Ich habe mich gefragt, warum mich dieses Lied so angesprochen hat. Einige Gedanken dazu: Gerade in den Strophen des Liedes erkenne ich mich selber wieder und das, was unsere moderne Zeit ausmacht. Sie drücken ein gewisses Getrieben- und Gehetzt-Sein aus. Vieles gilt es zu erledigen. Vieles muss erledigt werden. Manches wächst einem über den Kopf. Aber wo bleibt die Zeit zum Leben? Wo ist der Sinn in alldem, was ich mache und was mich umtreibt? Und vor allem, wo finde ich Halt und Rückhalt in meinem Leben?

Dieser Halt wird in der ersten Strophe beschrieben: „Du liebst mich, du lässt mich nicht los. Vater, du wirst bei mir sein.“ Eine schöne Aussage ist das! Sie muss, wie alle Liebeserklärungen, mit Leben gefüllt werden und sein, sonst bleibt sie hohl. Ich finde diese Liebe Gottes zuerst einmal in der Wertschätzung, Zuwendung, Hilfe, die mir andere Menschen zuteilwerden lassen. Im Mitmenschen, der es gut mit mir meint, begegnet mir Gott. Die Formulierung „gut meinen“ möchte ich in dem Sinne verstanden wissen, dass Kritik, Korrektur, Zurechtweisung eingeschlossen sind. Manchmal können diese erst den Blick für das eigene Gut-Werden eröffnen, weil man sich vorher in etwas verrannt hatte, das schädlich war.

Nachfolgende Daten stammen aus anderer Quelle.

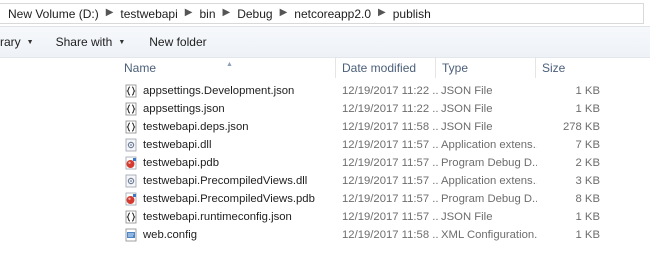  Describe the element at coordinates (140, 68) in the screenshot. I see `column-header-name-label: Name` at that location.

Der Liebe Gottes vergewissere ich mich auch noch auf andere Weise, denn Liebe braucht immer wieder der Vergewisserung. Nun ist das schon bei einem ganz konkreten Menschen nicht ganz einfach, umso schwerer ist es bei Gott, den ich nicht sehen und ohne weiteres ansprechen kann.  Wenn mir manchmal alles über den Kopf zu wachsen scheint, dann gehe ich in die Dingdener Kirche und zünde eine Kerze an. Auf dem Weg dorthin, lege ich ganz bewusst, das, was mich belastet und umtreibt, in die Hände Gottes. Ich nehme ihn sozusagen mit auf den Weg. Lasse ihn teilhaben an meinem Leben. In der Kirche angekommen, spreche ich ein kurzes Gebet, oder stehe einfach da und schaue ins Licht der Kerze, weil ja schon alles „gesagt“ ist und darf dann gelegentlich spüren, dass ich gehalten bin, dass ich umfangen bin von einem größeren Ganzen. Ich lebe und darf leben. Da ist einer, der steht zu mir. Das tut gut.

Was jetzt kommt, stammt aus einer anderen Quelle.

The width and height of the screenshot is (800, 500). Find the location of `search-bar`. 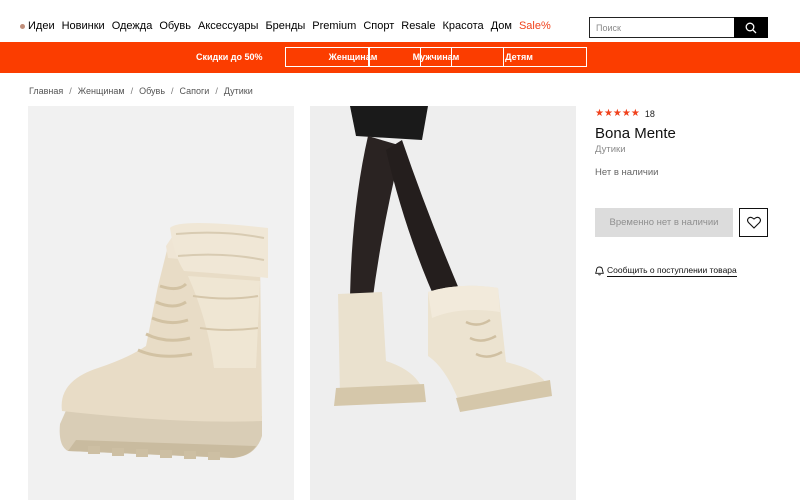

Auch manche Messfeier, mancher Gottesdienst, manches Gespräch über biblische Texte oder Bibellesung lässt mich das erfahren. Ich schreibe „manche“, weil es leider nicht immer so ist. Aber, Gott sei Dank, oft genug, um mein Leben lebenswert zu machen und zu halten. Wenn ich diese Vergewisserung der Liebe Gottes erfahren durfte, kann der Refrain in mir zum Klingen kommen: „Meine Zeit steht in deinen Händen. Nun kann ich ruhig sein, ruhig sein in dir.“ Alle Hektik, alles Getrieben-Sein ist dann weg. Bis sie sich allmählich wieder in meinem Leben breit machen und ich den Prozess der Vergewisserung von neuem starte.

Liebe Leserin, lieber Leser, ich wünsche Ihnen, dass Sie immer wieder die Erfahrung machen dürfen, dass Sie sowohl von Menschen als auch von Gott geliebt sind, und dass ein Text oder ein Lied –  vielleicht das vorgestellte – Sie an dieses Geliebt-Sein erinnert.